According to the findings of a new study conducted by experts at Johns Hopkins Medicine, Next Generation Sequencing enables clinicians to rapidly and accurately identify a single pathogen from among hundreds of probable possibilities by continuously sequencing multiple DNA strands detected in patient samples.
The researchers compared the pathogen detecting ability of an NGS system — the Respiratory Pathogen Infectious Diseases/Antimicrobial Resistance Panel (RPIP) — with a previously studied NGS system and standard of care (SOC) diagnostic methods for samples obtained with bronchoalveolar lavage in a paper first published online on June 13, 2022, in the Journal of Clinical Microbiology of the American Society for Microbiology.
A bronchoscope is inserted through the mouth or nose into the lungs, and a fluid wash is collected for evaluation. According to the researchers, their investigation is one of the first to compare NGS and SOC diagnoses for respiratory infections.
“We evaluated two NGS diagnostic techniques, one of which was the RPIP, and found that in both cases, the ability of NGS to identify specific pathogens was nearly comparable to the battery of diagnostic tests clinicians have been using for decades,” says study senior author Patricia Simner, Ph.D., M.Sc., associate professor of pathology at Johns Hopkins University.
“While this indicates tremendous potential for the RPIP and NGS diagnostics in general, we believe that additional work is required to develop the technology before NGS can be regarded equivalent to or superior than existing SOC approaches.”
Simner and colleagues initially assessed the diagnostic capability of metagenomic NGS, a previously described workflow procedure in which all DNA recovered from a bronchoalveolar lavage is sequenced – including genetic material specific to the patient (the “host read” or “human read”) and the desired pathogen (the “microbial read”).
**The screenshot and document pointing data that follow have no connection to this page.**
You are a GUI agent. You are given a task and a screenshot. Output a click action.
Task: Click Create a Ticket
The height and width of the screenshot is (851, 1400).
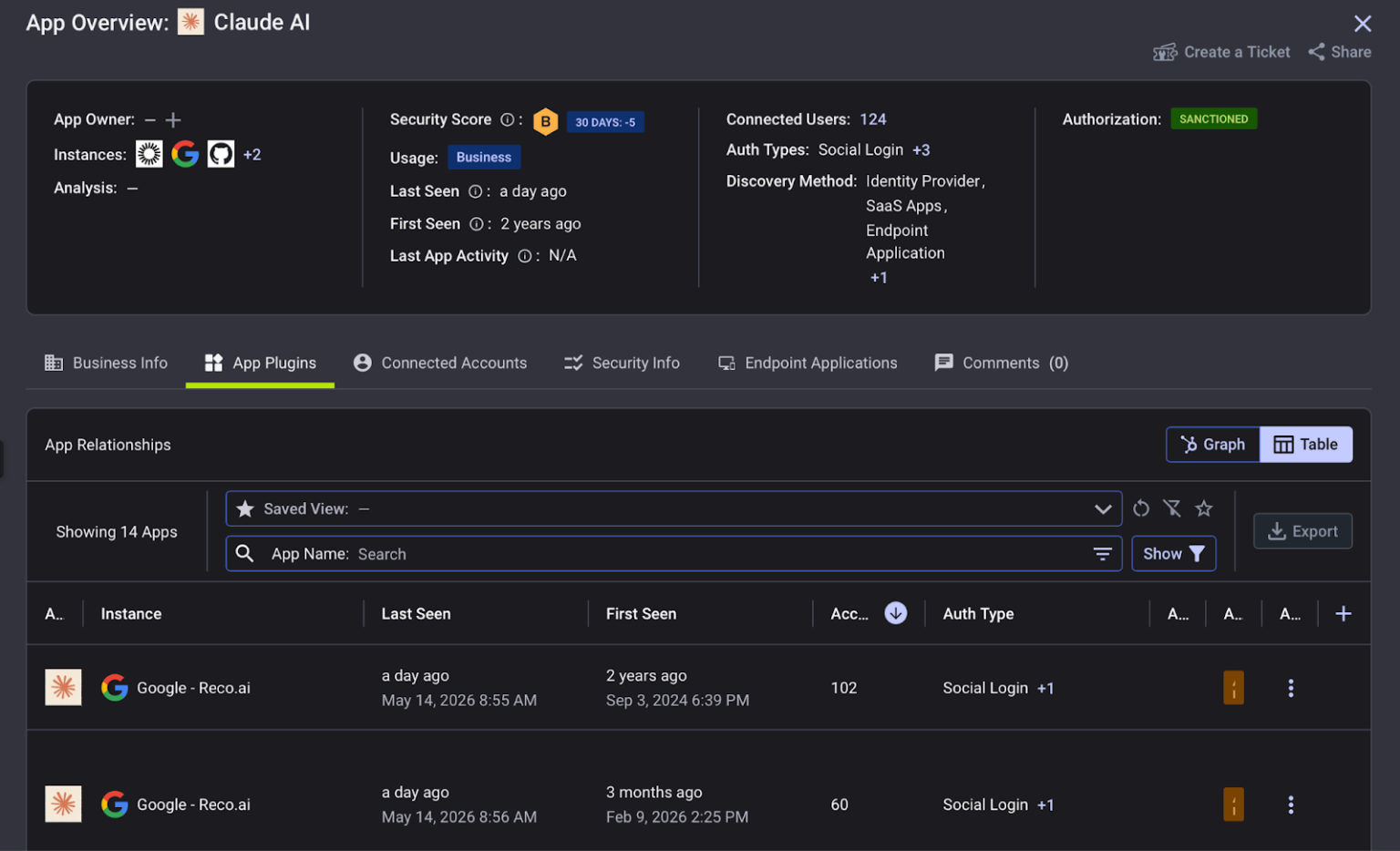[1221, 52]
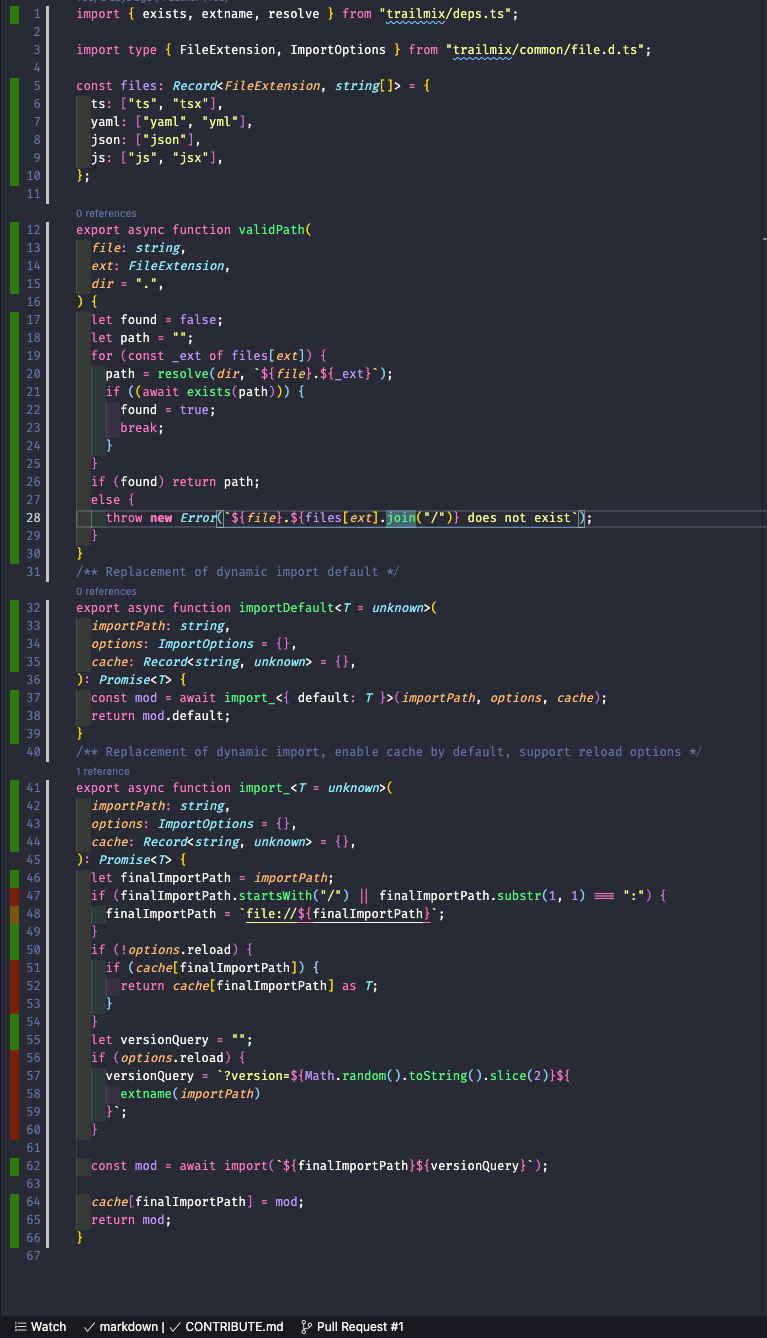Open "0 references" code lens above validPath

point(106,213)
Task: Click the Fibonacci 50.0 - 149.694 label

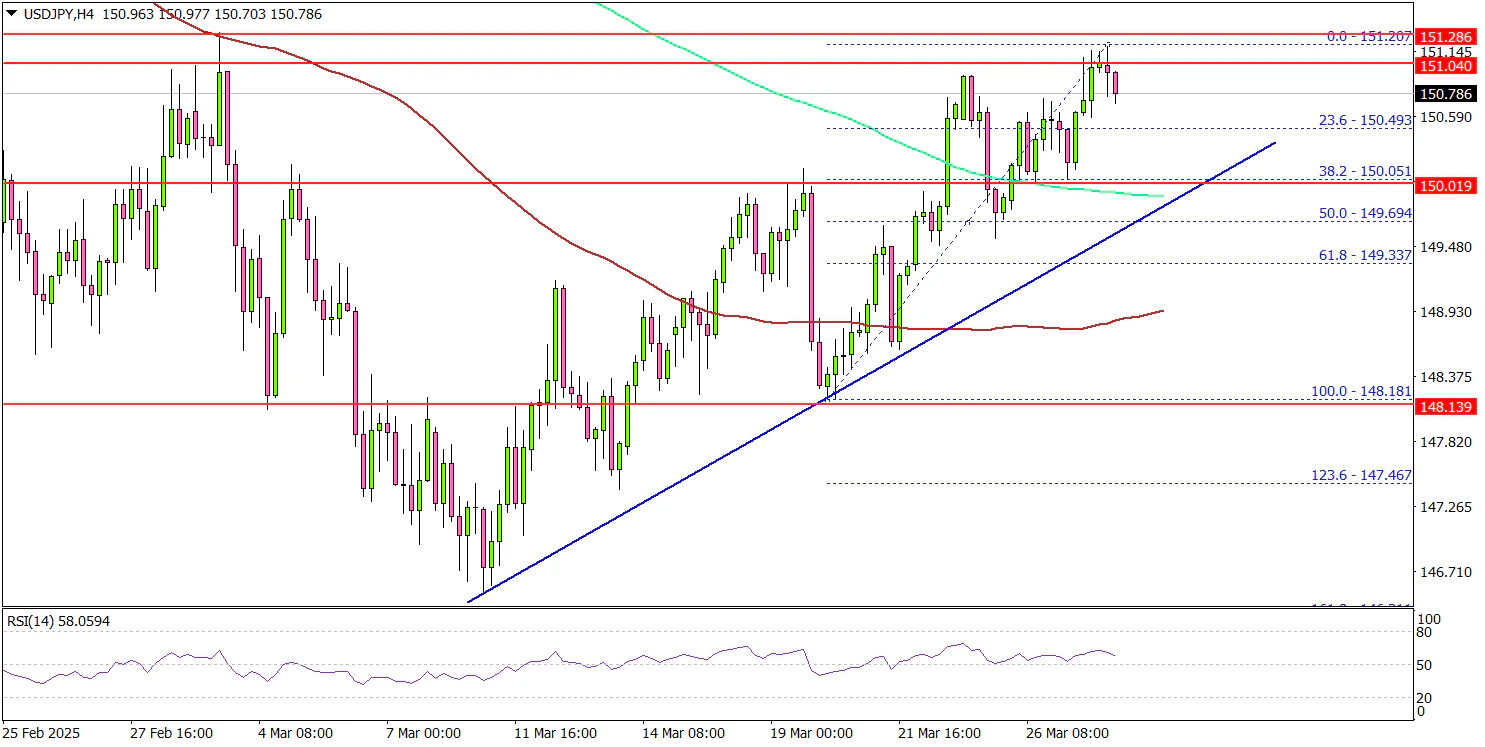Action: pyautogui.click(x=1364, y=213)
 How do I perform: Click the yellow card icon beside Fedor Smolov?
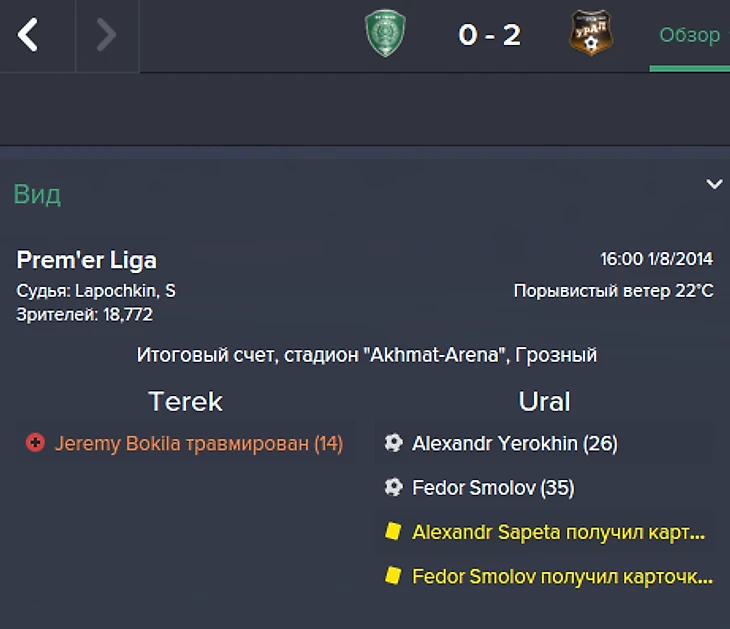(x=393, y=576)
By removing the host DNA, physicians may focus their search on the remaining genetic information in the hopes of finding the microbial read and, eventually, determining the source of the patient’s disease.
The researchers used the RPIP system to test a different NGS method termed focused NGS in the second half of their experiment. As with metagenomic NGS, everything in the patient respiratory sample is sequenced, but capture probes — small segments of single-stranded DNA that correspond structurally to the DNA of certain diseases — are utilised to improve the searching ability.
“Using NGS to find pathogen genetic signatures is like searching for information on a specific topic in a library with a huge number of books,” says study lead author David Gaston, M.D., Ph.D., a former pathology fellow at the Johns Hopkins University School of Medicine who now works at Vanderbilt University Medical Center.
“When it comes to metagenomic NGS, you have to read through all of the literature to find the ones that mention the issue. However, with targeted NGS, you first ask the librarian to retrieve the volumes most likely to contain the topic, and then you do a more focused, promising search.”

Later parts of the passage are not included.